NK cell activation by cancer therapy does occur and the underlying mechanisms have been investigated. In GIST, gain-of-function mutations of c-kit are found in 85% of tumors and treatment by Imatinib, a c-kit inhibitor, is highly effective. In certain patients, the efficacy of Imatinib was not associated with c-kit mutation in tumor, but dependent on IFNγ production by NK cells upon DC-mediated activation.

Treatments can also modulate the expression of NK ligands on tumor cells. Cisplatin and 5-fluorouracil were described to induce the expression of NKG2D ligands, likely augmenting tumor cell susceptibility to NK lysis. IFNα, used as adjuvant for the treatment of melanoma and RCC, increases the expression of HLA molecules, thus inhibiting NK cell activation toward cancer cells.

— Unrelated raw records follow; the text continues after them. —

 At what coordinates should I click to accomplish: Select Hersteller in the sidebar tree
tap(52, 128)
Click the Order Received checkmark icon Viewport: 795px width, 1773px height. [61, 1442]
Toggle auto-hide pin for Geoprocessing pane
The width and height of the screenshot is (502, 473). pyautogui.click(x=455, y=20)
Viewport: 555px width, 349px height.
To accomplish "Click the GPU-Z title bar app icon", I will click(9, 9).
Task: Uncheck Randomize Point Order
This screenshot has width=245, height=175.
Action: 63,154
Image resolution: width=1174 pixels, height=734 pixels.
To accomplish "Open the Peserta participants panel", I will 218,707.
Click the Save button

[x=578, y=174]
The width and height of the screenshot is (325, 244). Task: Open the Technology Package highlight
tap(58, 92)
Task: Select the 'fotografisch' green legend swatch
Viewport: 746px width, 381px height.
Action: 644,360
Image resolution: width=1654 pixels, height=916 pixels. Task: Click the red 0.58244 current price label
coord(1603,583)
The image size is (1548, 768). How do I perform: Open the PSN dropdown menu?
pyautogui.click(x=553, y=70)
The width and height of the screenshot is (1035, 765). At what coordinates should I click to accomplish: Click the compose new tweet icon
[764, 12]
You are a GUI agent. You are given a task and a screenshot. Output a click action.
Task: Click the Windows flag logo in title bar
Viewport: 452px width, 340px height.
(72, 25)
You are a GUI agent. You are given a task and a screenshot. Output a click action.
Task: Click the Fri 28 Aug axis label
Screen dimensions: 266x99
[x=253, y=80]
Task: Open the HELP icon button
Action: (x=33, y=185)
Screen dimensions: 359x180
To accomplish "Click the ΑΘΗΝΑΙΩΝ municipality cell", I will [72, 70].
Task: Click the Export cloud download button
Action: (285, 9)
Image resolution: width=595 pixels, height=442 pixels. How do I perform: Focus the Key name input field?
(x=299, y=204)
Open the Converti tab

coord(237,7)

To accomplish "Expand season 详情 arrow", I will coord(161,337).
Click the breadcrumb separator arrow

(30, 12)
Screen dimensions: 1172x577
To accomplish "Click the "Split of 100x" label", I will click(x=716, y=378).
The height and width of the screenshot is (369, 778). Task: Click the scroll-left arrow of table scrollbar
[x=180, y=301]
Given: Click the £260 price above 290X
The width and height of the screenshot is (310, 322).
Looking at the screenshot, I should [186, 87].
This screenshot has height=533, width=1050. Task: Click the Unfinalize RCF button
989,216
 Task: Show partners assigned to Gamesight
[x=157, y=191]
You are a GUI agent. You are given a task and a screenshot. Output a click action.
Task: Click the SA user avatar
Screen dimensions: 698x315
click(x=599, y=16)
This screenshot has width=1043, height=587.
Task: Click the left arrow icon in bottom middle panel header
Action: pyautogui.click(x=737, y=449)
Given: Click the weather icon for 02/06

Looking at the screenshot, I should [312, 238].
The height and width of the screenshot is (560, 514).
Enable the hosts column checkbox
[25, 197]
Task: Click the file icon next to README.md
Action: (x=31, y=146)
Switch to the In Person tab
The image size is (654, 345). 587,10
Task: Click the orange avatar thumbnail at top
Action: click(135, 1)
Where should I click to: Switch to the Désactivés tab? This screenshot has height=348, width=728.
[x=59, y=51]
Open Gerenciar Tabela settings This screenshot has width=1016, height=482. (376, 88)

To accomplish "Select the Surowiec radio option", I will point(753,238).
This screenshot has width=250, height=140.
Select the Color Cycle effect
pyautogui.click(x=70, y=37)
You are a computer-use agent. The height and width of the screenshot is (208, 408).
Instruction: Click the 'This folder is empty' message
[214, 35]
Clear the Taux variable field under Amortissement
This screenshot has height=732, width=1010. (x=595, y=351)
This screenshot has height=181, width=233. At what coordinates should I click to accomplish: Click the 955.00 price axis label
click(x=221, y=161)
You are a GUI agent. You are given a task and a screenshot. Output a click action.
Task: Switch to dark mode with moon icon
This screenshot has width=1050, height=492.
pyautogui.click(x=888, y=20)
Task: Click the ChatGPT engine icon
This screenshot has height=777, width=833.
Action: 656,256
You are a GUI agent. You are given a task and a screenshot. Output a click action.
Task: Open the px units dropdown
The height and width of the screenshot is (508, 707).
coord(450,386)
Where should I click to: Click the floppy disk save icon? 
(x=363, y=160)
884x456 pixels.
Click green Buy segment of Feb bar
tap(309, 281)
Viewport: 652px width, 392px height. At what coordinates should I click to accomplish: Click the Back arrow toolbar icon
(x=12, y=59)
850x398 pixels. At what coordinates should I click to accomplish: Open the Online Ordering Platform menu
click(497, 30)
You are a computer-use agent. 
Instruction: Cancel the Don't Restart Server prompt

All together these studies indicate that anti-cancer therapy (conventional, targeted therapies) can exert important effects on the innate immune response and particularly affect NK cell activation. When NK-based adjuvant therapies are planned to be used, it is important to evaluate whether and how they will be compatible with the first line treatment. A clear example concerns breast cancer patients for which responses to adjuvant therapy by trastuzumab (a Her2-targeting monoclonal Ab) positively correlate with NK cell activity and for which chemotherapy was shown to affect NK function.,

Conclusion

In melanoma and RCC patients, complete responses have been obtained by high doses of IL2 and first trials of allogenic NK cell infusions in these patients demonstrated that the treatment is safe. These clinical evidences indicated that NK-based immunotherapy approach may represent a good strategy for the adjuvant treatment of cancer. However, only limited objective responses have been achieved using the different NK-based protocols thus far developed. These approaches were aimed at boosting the NK lytic potential but neither the tumor compartment, nor the previous therapies of patients were considered.

The recent findings on NK cell activation in cancer patients indicate that several important parameters require consideration for the choice of a NK-based therapy: immunogenicity and tumor capacity to modulate NK function, phenotype of circulating/tumor-infiltrating NK cells and the effect of the treatment on NK function.

Additional studies are necessary to characterize NK-TILs in patients with solid tumors of different origins, tumor stages and evolution in response to treatments. In solid tumors, the study of NK cells from normal vs. tumor tissue is fundamental to understand the modulation exerted by the tumor on NK functional status. Moreover, some tumors like melanoma or breast cancers mainly metastasize trough lymphatic vessels thus affecting LNs, important sites of NK cell development and maturation. All these parameters have to be considered for the development of new more effective NK-based therapies.

All in all, these recent findings indicate that it is justified to reconsider immunotherapy not as a competitive treatment but as a complementary approach that can be integrated in therapeutic strategies at different stages of the disease. In particular, NK-based therapies would be probably more effective for the treatment of minimal residual disease when associated to therapy inducing NK ligands on tumor cells and enhancing the NK recruitment to tumor sites.